Credit to Swansea City AFC and Athena Picture Agency

When Michael says Morgan is versatile, he’s seemingly underplaying the situation! This season alone he has appeared as a right-winger, centre forward, left-winger, central midfielder, right wing-back and left wing-back for Swansea, and he’s only played 450 minutes of football. It’s hard to glean much from his stats, since returning to Swansea he’s played one full game, up front as they lost to Brighton in the Carabao Cup, and then 48 minutes of Championship action in three different positions. It’s fair to say this season his career has stuttered somewhat.

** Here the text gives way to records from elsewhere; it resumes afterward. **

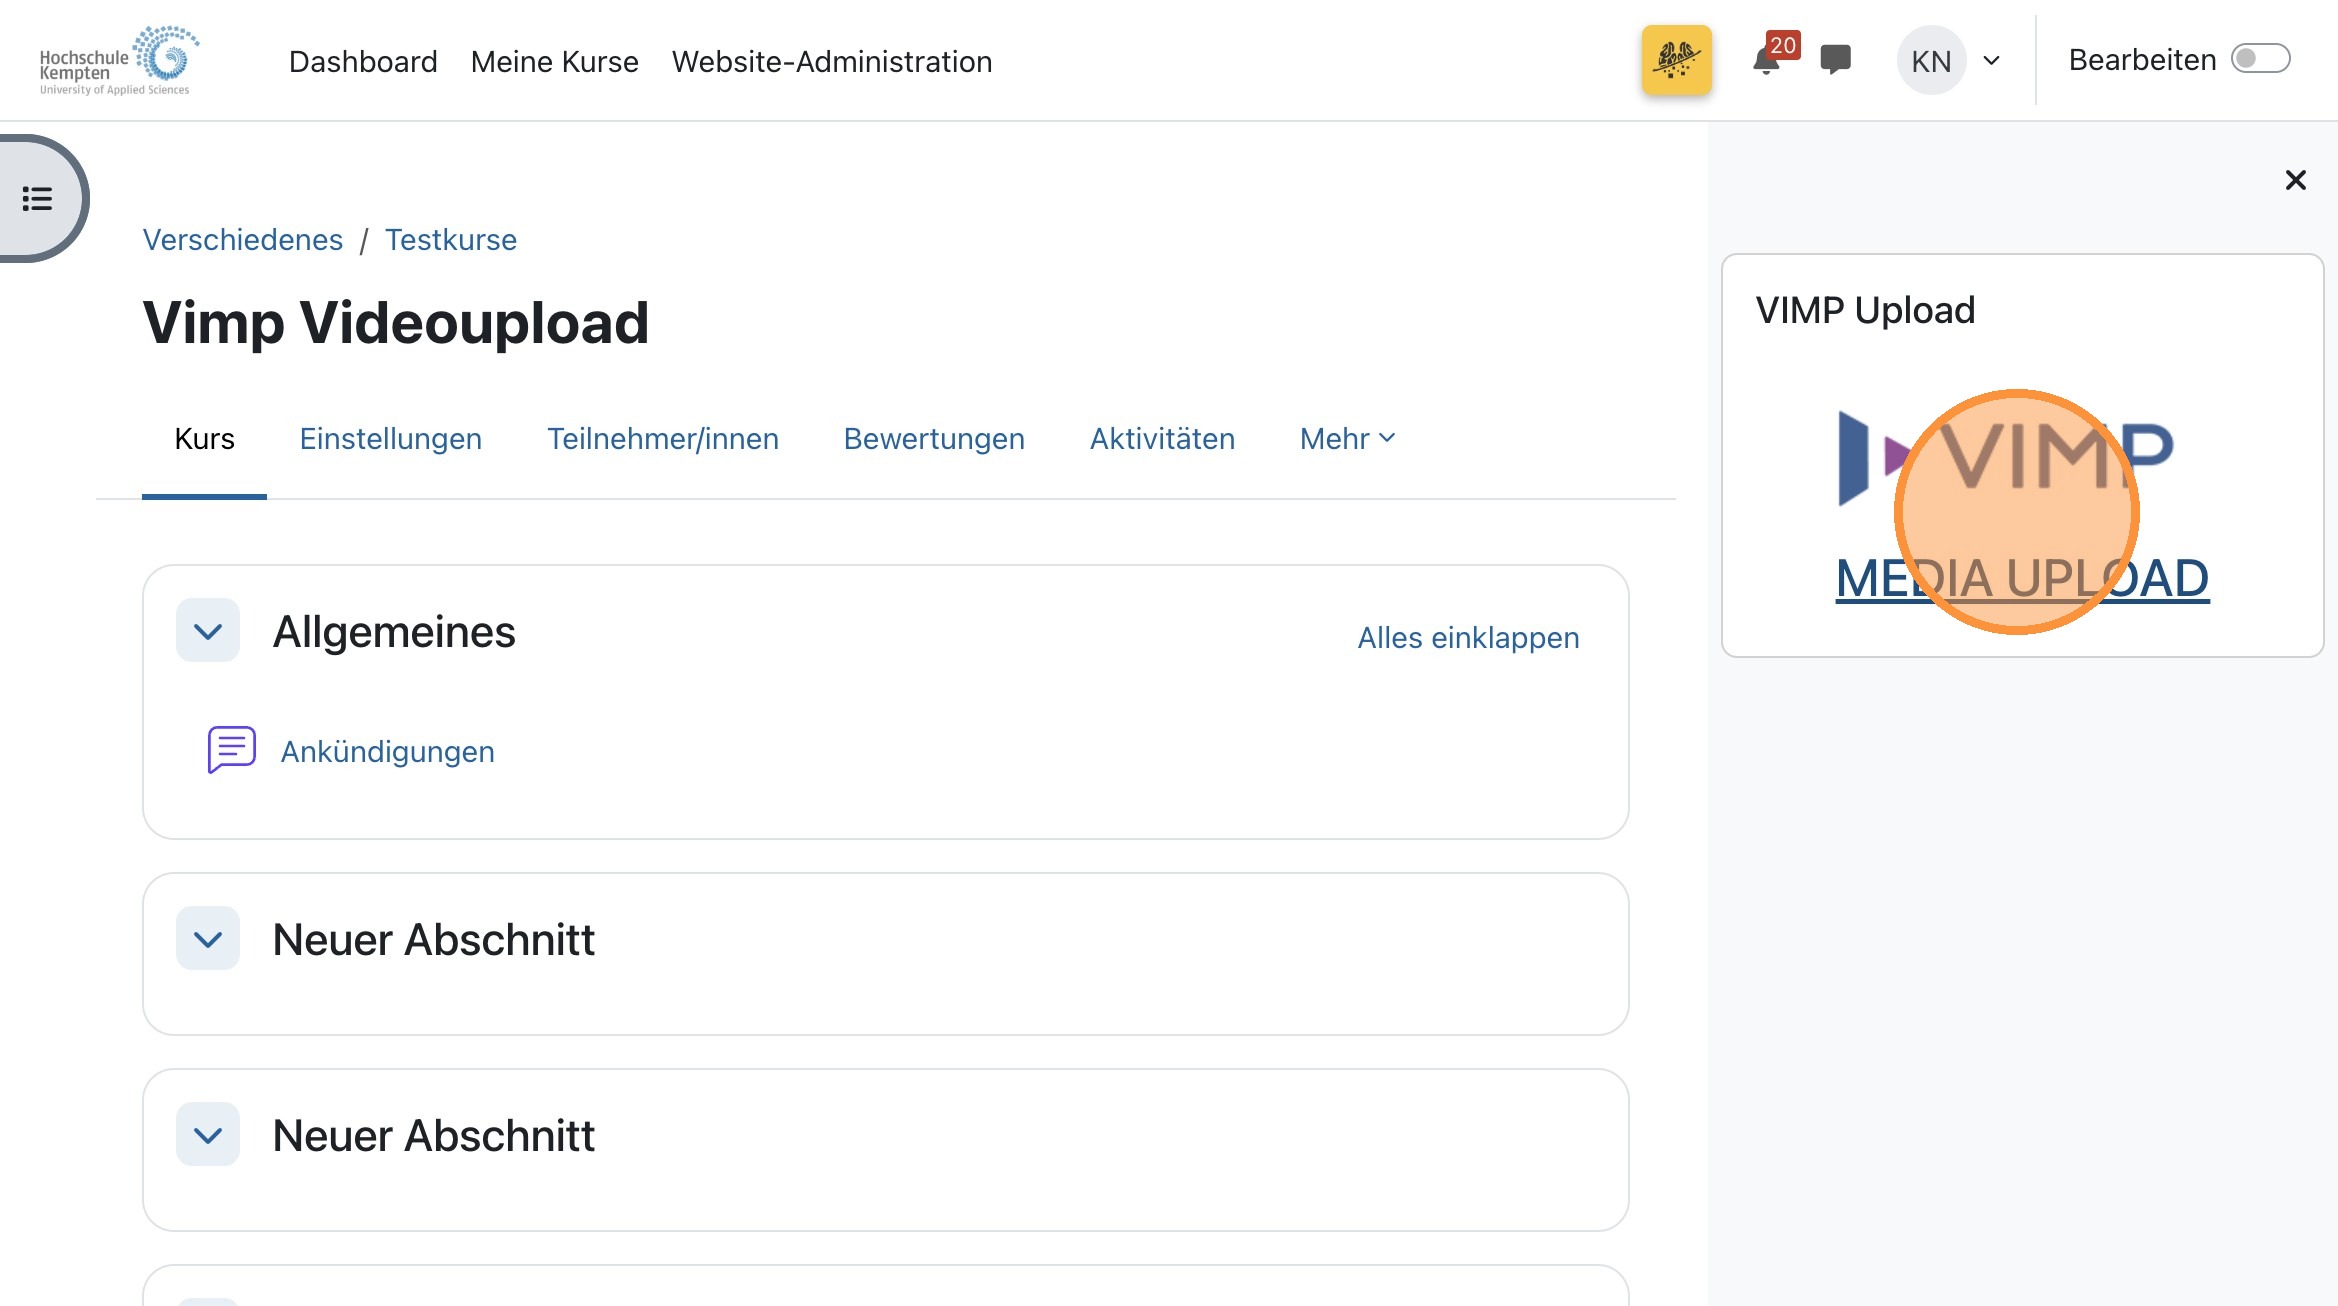Switch to the Bewertungen tab
2338x1306 pixels.
[x=933, y=439]
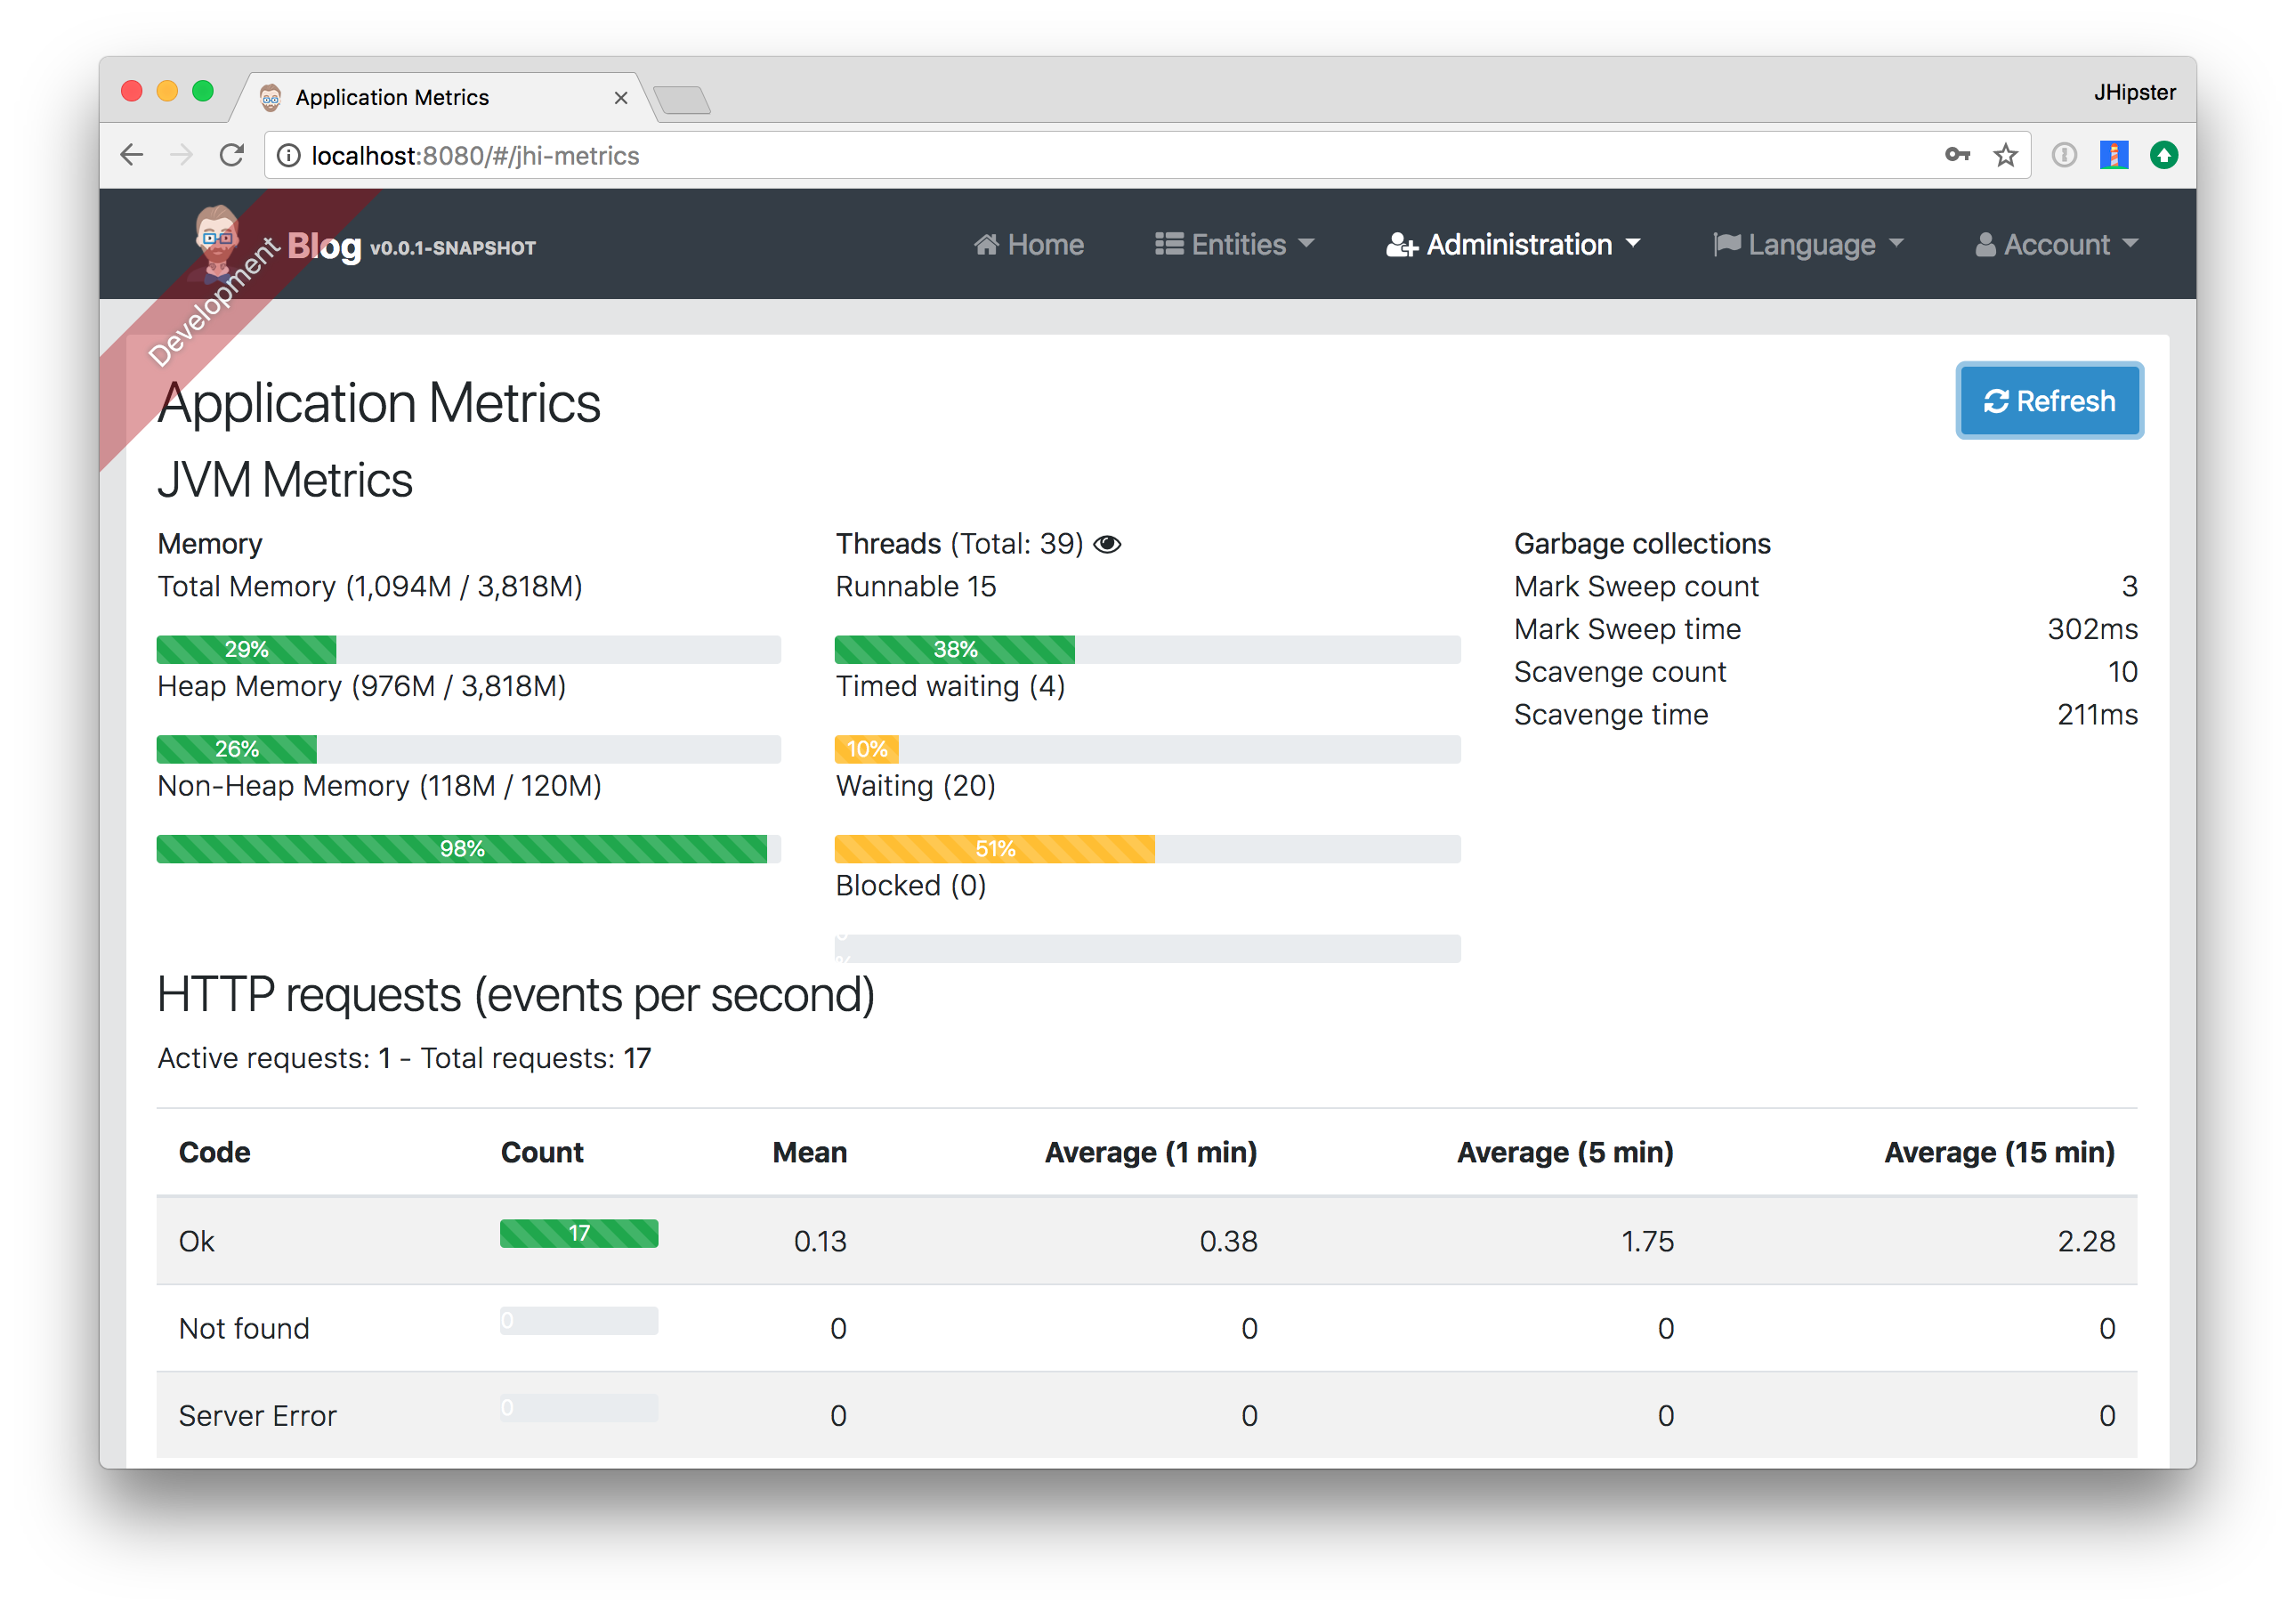Screen dimensions: 2296x1611
Task: Expand the Language dropdown
Action: 1808,245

I’m not going to heap pressure on Morgan Whittaker by saying he’ll dramatically change the squad, but he will give us something we’ve desperately lacked; a player able to play anywhere across the front three that has pace, ability and an air of unpredictability. He is seemingly highly rated by Swansea fans, which is a good sign. Of course, comparisons will be drawn to another player from the East Midlands, in his early 20s who joined the Imps on loan, but if the summer has taught us anything, it is not to draw comparisons. The lad can’t be tasked with hauling the entire squad’s form around, but on paper at least, he looks like one part of a jigsaw that might be missing more than a single piece. However, we are at least on the front foot with recruitment and hopefully, we can swell the ranks by a couple more over the coming weeks.

My apologies for not covering this yesterday. For the first time in a decade, we went to an actual pub on New Year’s Eve, and I forgot that I can’t drink to excess. I drank to excess and found myself chatting to God on the porcelain telephone (violently) for much of the night. The hangover only wore off at 10 pm last night, so I am bringing you this at the earliest opportunity.